Our theory is that there’s something in the stories from the dot-com boom that bring out the Horatio Alger in people. With “honesty, thrift, self-reliance, industry and a cheerful whistle,” some startups are convinced that their website or app just needs to get online, get a little attention and the meritocracy will reward them for their one-of-a-kind idea. They underestimate how many websites are out there and they overestimate how many new websites the average user really checks out enough to register and come back.
Some companies are run by witnesses to the unnatural pay-outs during the dot-com boom and take this as evidence that whatever clever idea they have will lead to vast riches. Some serial entrepreneurs with successful acquisitions under their belt from a previous era and are convinced they have another winner. And, there are a lot of new-comers to the internet industry — they have their own money or “friends & family” funding and they’re convinced that if they can just get their site online, the users will come and then the money will come. As a famous American author said: “real Horatio Alger stuff.”

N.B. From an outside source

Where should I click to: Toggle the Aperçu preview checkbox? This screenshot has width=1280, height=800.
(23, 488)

But, too often we’ve seen what these expectations cause: a print-era quest to get everything right in the spec. Pre-production teams go round and round, trying to predict if users will click a certain link more often if it’s placed here or there — dozens of predictive debates about questions that could & should be answered with metrics (an easy testing toolkit and a few iterations). In the worst case, these debates towards an unachievable perfection start to bleed into engineering’s scheduled time. And, even though everyone signs off on a new schedule, engineers are still pushed into long & crazy nights, racing to get the site online before the money runs out. To paraphrase the aforementioned author, the whole effort turns into a terrible moment at 4:30 on a Sunday morning, “still humping the American Dream, that vision of the Big Winner somehow emerging from the last minute pre-dawn chaos of a stale San Francisco apartment dressed up as an office …”

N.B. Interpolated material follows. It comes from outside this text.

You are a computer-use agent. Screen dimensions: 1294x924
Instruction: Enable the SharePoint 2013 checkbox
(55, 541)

At NXS, we’ve gotten pretty good at explaining all this and walking through scenarios with clients to demonstrate how we should strive to get the website online, using what we do know, and then let the users settle these debates by watching what they do. We’ve gotten pretty good at explaining the basic concepts of viral user acquisition — at least enough to help companies start the move in that direction. Once they start seeing the return from disciplined, metrics/testing/analysis-based website management, the rest usually comes naturally.
So, the point of all this is that it’s good to see events happening that help explain all this, that emphasize the use of metrics, social marketing, analysis, leadgen paradigms and so on. From the SMASH Summit’s website, the topics to be covered include:
- Social Networks, Platforms & Apps
- Search Engines (SEO, SEM)
- Mobile & PDA
- Social CRM
- Metrics & Analytics
- Lead Gen & Affiliate Marketing
- Email Marketing
- Links, Embeds, & Widgets
All these topics can become pretty complex but the hard stuff is part of what development firms like NXS should be providing these days. The more that it becomes accepted that these techniques are needed to build successful websites and web applications, the easier it becomes for us to steer clients in that direction.